If you want to help those hurt by Superstorm Sandy

UPDATED at 4:40 p.m. The bus to Staten Island is full. A NYSUT truck will be picking up supplies at 8 a.m. at the Otesaga Hotel in Cooperstown.

And you are available this Saturday, get on a bus. At least one bus leaves from the Schoharie High School at 6 a.m. So far about 40 members from locals as far north as Glens Falls have signed up. Many of the members are from the Foothills Area of the Mohawk region, which was devastated by Tropical Storm Irene last August. You might recall how the United Federation of Teachers reached out to help the Schoharie region last October. Here’s another report.

Well now, members of the UFT and the communities they live in and the schools where they teach are hurting. Here’s a link to a message from UFT President Michael Mulgrew.

Superstorm Sandy largely spared upstate, and now it’s time to give back to them.

The bus will return between 7 and 8 p.m. Wear work clothes, gloves and sturdy boots. It is unknown right now exactly what members will be doing, but they will be working on Staten Island, which was hardest hit.
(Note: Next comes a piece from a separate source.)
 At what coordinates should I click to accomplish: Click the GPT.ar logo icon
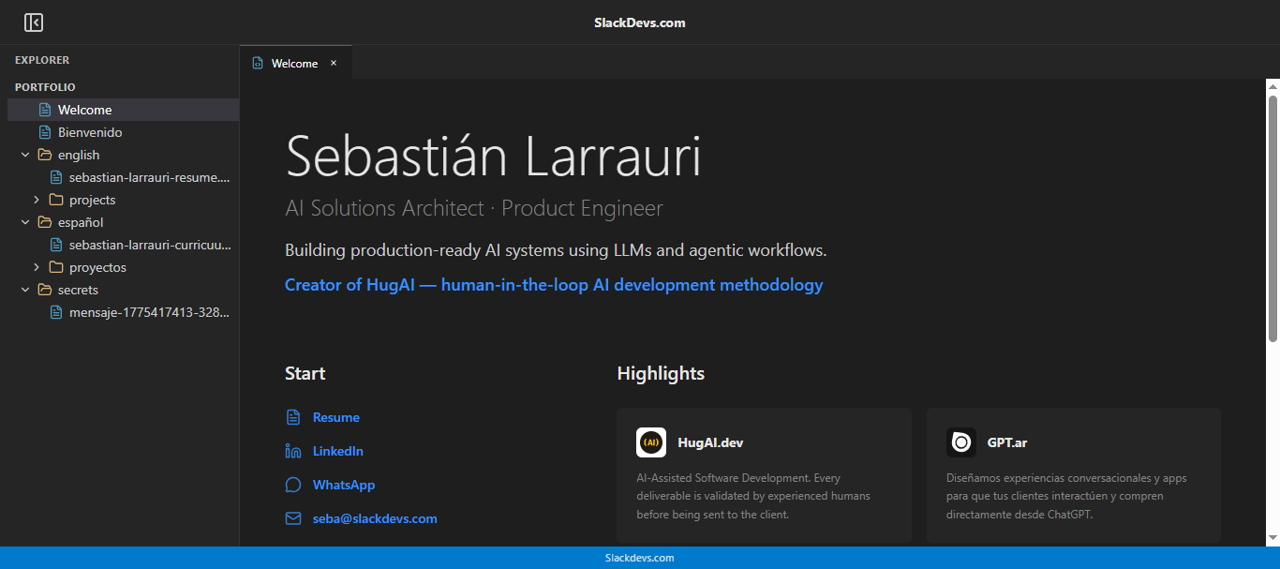[x=960, y=442]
I know this is late notice. But if you can go, call me at (800) 342-9810 ext. 6283, or text me at (518) 469-9140 or email to bsandber@nysutmail.org or comment on the blog. There are about 15 seats left on one bus and there is talk about getting another.
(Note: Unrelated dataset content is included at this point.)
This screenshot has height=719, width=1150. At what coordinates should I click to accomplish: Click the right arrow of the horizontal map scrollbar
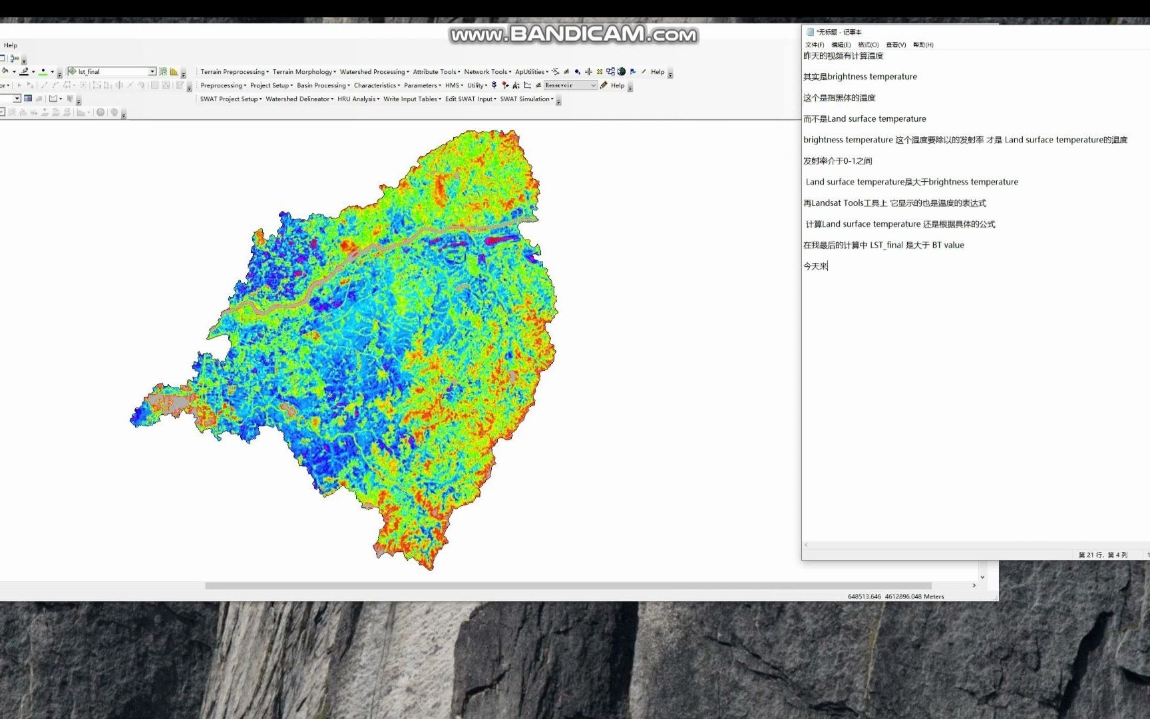click(x=974, y=585)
If you can’t make it Saturday, but still have time to volunteer, don’t drive yourself, because the on-the-ground report I have heard is the gas crisis continues and is very real.
“The last thing we need are more cars down here,” said Jonathan Rubin, a labor relations specialist out of NYSUT’s Suffolk Regional Office. He suggests, taking trains into New York City and help out in relief centers spread out throughout the boroughs  There are hubs setup to assist in the complexes that area still habitable.  The Q line, for example, will take you right to Coney Island and the R to Bay Ridge.
Be prepared, Rubin says because “this is Katrina-like complete devastation in these areas. No one is sending pictures or writing chronicles because everyone is just so weary of it all. Those still without power are fed up. Those with power are just worn out.”
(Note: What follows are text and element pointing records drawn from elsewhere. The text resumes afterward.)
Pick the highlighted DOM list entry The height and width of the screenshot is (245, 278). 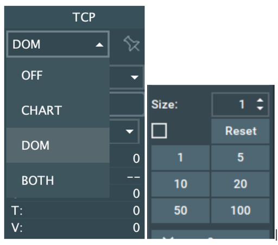point(58,145)
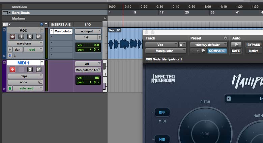Solo the Voc track
This screenshot has height=143, width=263.
click(30, 37)
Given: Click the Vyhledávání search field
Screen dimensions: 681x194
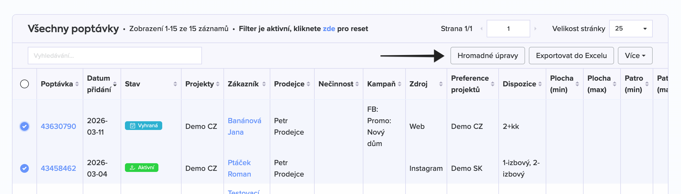Looking at the screenshot, I should click(115, 56).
There’s another way to help. Give to NYSUT’s Disaster Relief Fund. Pete Lanzo works out of NYSUT’s Nassau Regional Office. He notes “many people and members have lost everything and the basic supplies such as food, clothing and shelter are essential. The real hardships facing our folks on Long Island are heat, power, drinking water (many locations in Nassau do not have potable water), gasoline for generators and other fuel sources like firewood and kerosene.”